PhD project: Historical Continuities in Housing Construction in the Context of National Authoritarian Hungary – The Single-Family House as a Product of Two Regimes

My current research examines the historical contingency of the societal regime of housing provision in Hungary after 1956. By historical contingency, I do not refer merely to the emergence of building typologies as remnants of the past. I use the term to describe the complex social, political, and economic processes that are central to the production of the current housing regimes. These include, among other factors, institutional path dependencies, regulatory responses to housing shortages, ideologies of private property, and the reproduction of social inequalities.

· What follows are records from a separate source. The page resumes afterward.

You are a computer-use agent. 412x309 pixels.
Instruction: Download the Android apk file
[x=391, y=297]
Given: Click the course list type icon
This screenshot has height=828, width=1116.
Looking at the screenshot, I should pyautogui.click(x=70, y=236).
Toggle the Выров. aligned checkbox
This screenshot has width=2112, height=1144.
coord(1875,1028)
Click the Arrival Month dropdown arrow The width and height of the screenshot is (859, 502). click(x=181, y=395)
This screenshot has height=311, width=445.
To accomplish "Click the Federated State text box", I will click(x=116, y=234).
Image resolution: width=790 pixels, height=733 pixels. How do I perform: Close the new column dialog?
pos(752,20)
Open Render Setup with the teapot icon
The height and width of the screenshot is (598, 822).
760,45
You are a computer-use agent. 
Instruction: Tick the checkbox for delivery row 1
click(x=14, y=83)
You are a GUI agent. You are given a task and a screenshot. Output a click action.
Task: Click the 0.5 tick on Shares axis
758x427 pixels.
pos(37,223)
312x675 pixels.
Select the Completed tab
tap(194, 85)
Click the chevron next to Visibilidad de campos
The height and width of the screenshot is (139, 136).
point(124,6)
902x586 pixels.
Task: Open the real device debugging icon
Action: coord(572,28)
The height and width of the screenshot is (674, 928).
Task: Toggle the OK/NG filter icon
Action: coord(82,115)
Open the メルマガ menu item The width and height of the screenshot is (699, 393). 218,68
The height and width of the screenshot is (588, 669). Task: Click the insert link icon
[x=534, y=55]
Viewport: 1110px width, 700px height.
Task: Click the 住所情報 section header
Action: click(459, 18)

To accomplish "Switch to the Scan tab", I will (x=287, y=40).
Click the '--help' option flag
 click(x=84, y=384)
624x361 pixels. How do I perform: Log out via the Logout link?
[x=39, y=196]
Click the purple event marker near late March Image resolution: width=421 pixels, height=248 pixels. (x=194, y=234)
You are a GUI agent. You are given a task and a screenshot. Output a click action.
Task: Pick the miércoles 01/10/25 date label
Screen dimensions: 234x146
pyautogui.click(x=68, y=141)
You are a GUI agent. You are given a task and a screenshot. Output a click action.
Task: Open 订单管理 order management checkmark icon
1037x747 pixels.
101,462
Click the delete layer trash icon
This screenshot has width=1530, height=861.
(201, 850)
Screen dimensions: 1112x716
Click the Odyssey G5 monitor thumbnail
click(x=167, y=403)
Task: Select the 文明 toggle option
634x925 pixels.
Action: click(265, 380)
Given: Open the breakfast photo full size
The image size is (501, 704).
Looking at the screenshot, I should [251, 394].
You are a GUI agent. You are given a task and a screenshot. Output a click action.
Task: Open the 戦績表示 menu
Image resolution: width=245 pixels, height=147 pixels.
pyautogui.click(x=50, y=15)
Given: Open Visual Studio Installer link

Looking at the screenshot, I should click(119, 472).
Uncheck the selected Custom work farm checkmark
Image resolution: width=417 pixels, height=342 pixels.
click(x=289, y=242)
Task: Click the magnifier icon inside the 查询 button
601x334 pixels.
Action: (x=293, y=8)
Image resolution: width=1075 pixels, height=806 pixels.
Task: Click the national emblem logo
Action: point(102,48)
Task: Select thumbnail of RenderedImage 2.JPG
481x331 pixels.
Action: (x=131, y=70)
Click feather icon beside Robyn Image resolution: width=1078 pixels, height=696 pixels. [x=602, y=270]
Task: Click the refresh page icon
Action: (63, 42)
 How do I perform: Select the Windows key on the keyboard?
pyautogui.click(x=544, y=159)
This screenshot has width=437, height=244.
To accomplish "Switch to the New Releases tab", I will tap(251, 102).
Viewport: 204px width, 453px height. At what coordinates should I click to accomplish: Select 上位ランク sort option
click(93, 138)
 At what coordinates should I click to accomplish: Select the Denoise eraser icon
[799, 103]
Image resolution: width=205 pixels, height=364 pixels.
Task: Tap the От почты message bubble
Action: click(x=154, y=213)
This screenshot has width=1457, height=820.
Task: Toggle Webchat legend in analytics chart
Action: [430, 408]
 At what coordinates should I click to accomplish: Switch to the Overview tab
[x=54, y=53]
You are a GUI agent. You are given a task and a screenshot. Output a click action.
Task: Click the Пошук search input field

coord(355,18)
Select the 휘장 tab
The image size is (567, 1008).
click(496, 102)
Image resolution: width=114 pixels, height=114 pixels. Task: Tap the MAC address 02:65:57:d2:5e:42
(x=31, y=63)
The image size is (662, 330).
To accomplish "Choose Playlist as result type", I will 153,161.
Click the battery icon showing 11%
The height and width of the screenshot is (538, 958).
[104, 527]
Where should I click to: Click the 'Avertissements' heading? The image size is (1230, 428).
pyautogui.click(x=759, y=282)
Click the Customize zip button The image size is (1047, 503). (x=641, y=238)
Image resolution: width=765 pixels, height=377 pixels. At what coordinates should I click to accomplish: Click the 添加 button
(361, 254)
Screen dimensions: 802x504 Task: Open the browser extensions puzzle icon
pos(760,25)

A central focus of my research is the Kádár Cube, a single-family house typology from the state-capitalist People’s Republic of Hungary, as well as the current housing subsidy program CSOK (Családi Otthonteremtési Támogatás) in national-authoritarian Hungary. Their analysis provides an approach to understanding the formation of Hungary’s existing societal housing regime in its historicity. Through themes of everyday life, path dependency, and seriality, my research also draws connections to heritage studies.